The film progresses through a series of horrifying spectacles depicting Nero’s escalating irrationality and cruelty. The commander's rebellion gains momentum, culminating in a climactic struggle that sees him and his allies challenging Nero’s tyranny.

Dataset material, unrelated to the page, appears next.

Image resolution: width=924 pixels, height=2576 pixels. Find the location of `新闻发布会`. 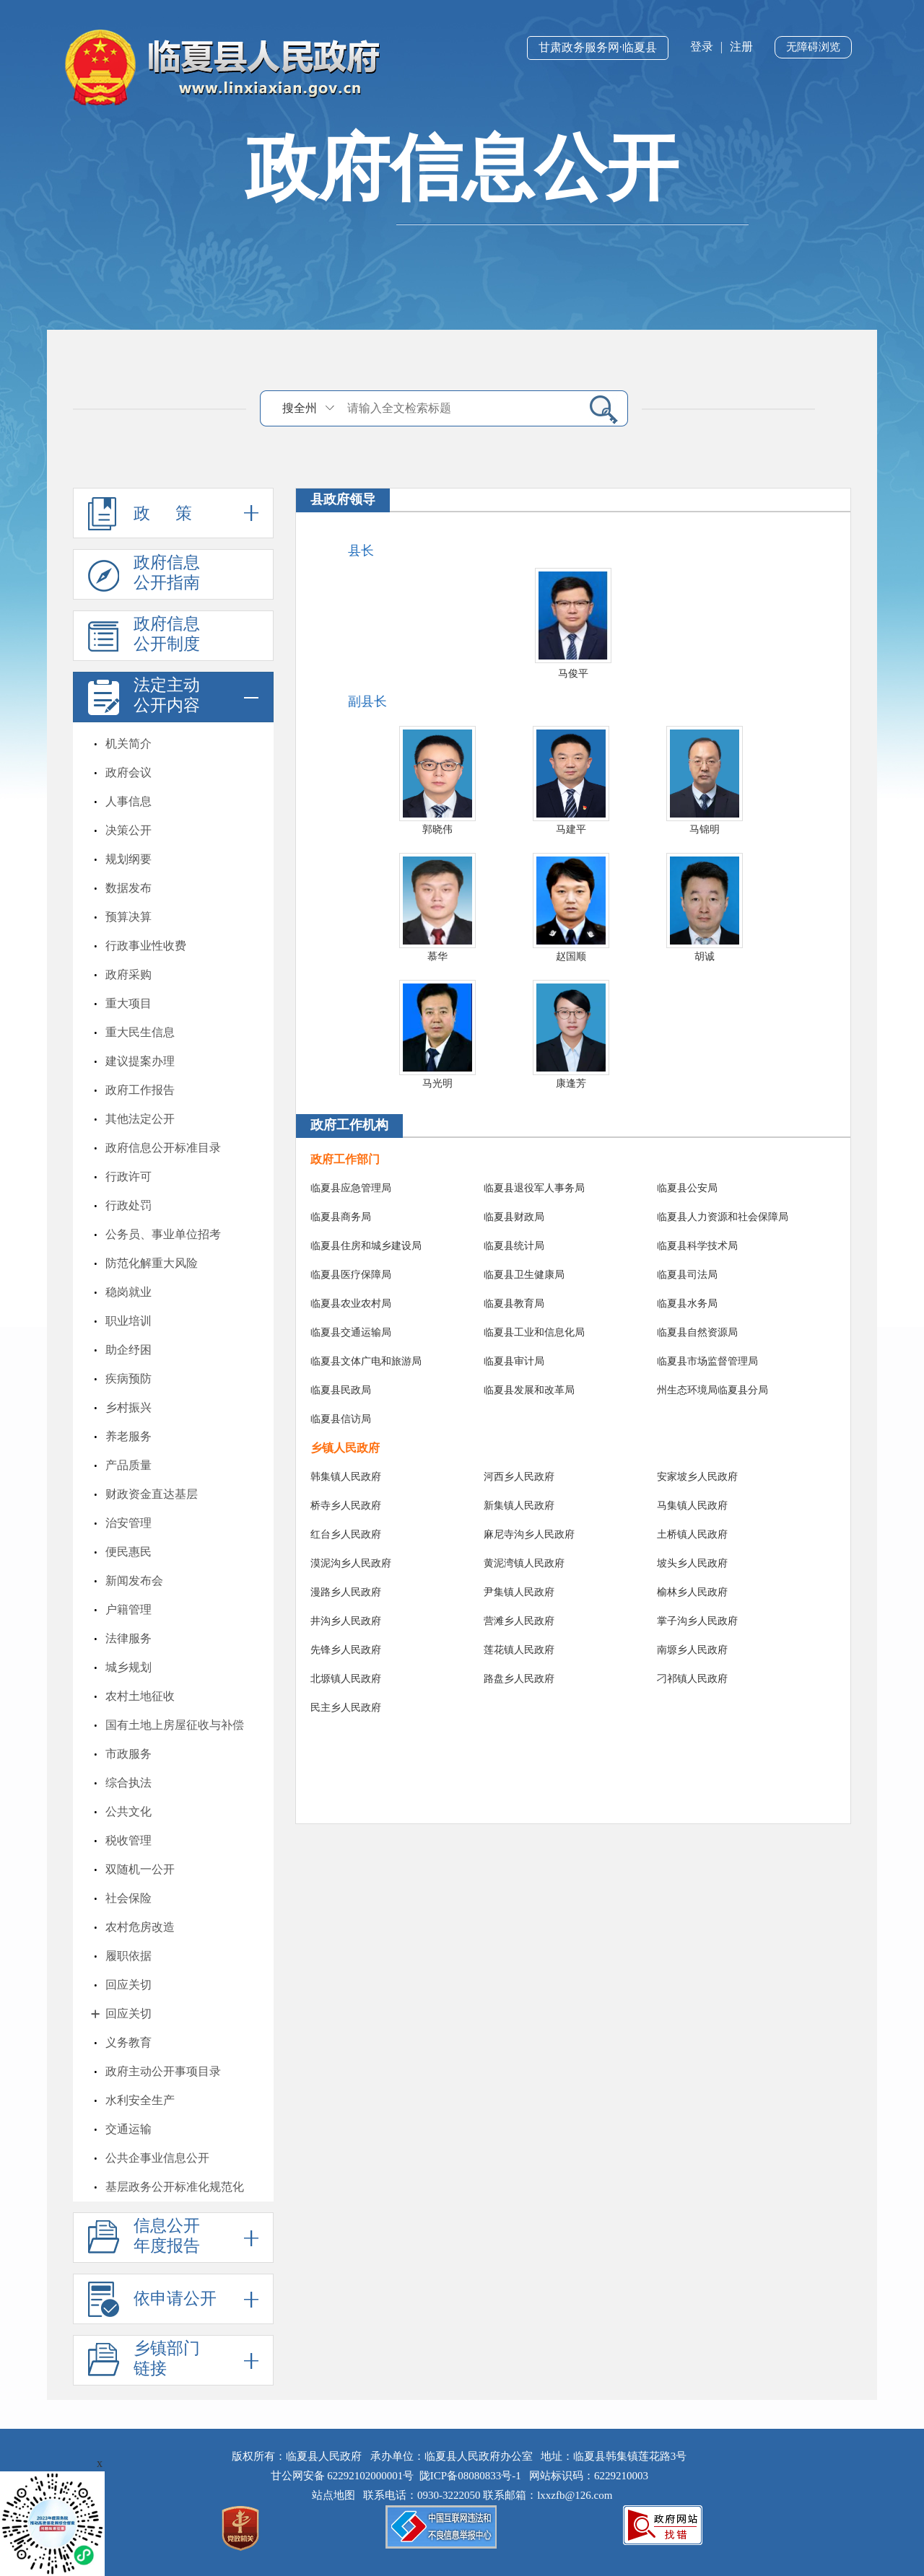

新闻发布会 is located at coordinates (134, 1580).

In the end, Acte’s intervention proves crucial as she assists Nero with his suicide, leading to the Emperor’s demise and the eventual overthrow of his reign.

In conclusion, Baghi Sipahi offers a unique interpretation of the clash between the Roman Empire and early Christianity, exploring themes of love, sacrifice, and resistance against oppression through the distinctive lens of Indian cinema.

== Cast ==
- Madhubala as Ranjana
- Ranjan as the Emperor
- Chandrashekhar as the military commander
- Purnima as a palace slave
- Nishi as the Emperor's wife
- Om Prakash
- Gope
- Sapru

== Soundtrack ==
The soundtrack of Baghi Sipahi was composed by Shankar–Jaikishan.

| Track # | Song | Singer(s) | Lyricist |
| 1 | "Sharab-E-Ishq Ke Aage Muskurati Zindagi Ko Chhod Ke" | Lata Mangeshkar | Shailendra, Hasrat Jaipuri |
| 2 | "Sama Ye Pyar Ka Bahar Ke Ye Mele" | Manna Dey, Asha Bhonsle |
| 3 | "Chinchan Pappulu Chhui Mui Mai Chhu Na Lena Mujhe" | Manna Dey, Asha Bhonsle |
| 4 | "Dil Lagane Wale Mat Sun Meri Kahani" | Lata Mangeshkar |
| 5 | "Aye Dilbar Dil Wale Pyar Pe Marne Wale" | Lata Mangeshkar |
| 6 | "O Beraham Tere Sitam Hum Pe Honge Kabtak" | Lata Mangeshkar, Manna Day |
| 7 | "Ruk Ja Musafir Pal Bhar Hi Ruk Ja" | Lata Mangeshkar |
| 8 | "Maan Bhi Le Dil Tu Apni Ye Haar" | Lata Mangeshkar |

== Reception ==

Quo Vadis, the 1951 American version of the screen adaptation of Quo Vadis that immediately preceded the release of Baghi Sipahi was a box-office hit. Baghi Sipahi was released seven years after the release of its American counterpart and was not successful at the box office.

A review by Thought disliked the fact that Madhubala was present in almost the whole film, but found her to be "vivacious" in her role. The sets and other actors were only formally praised. However, according to Thought, the lavish war scenes were great in visuals.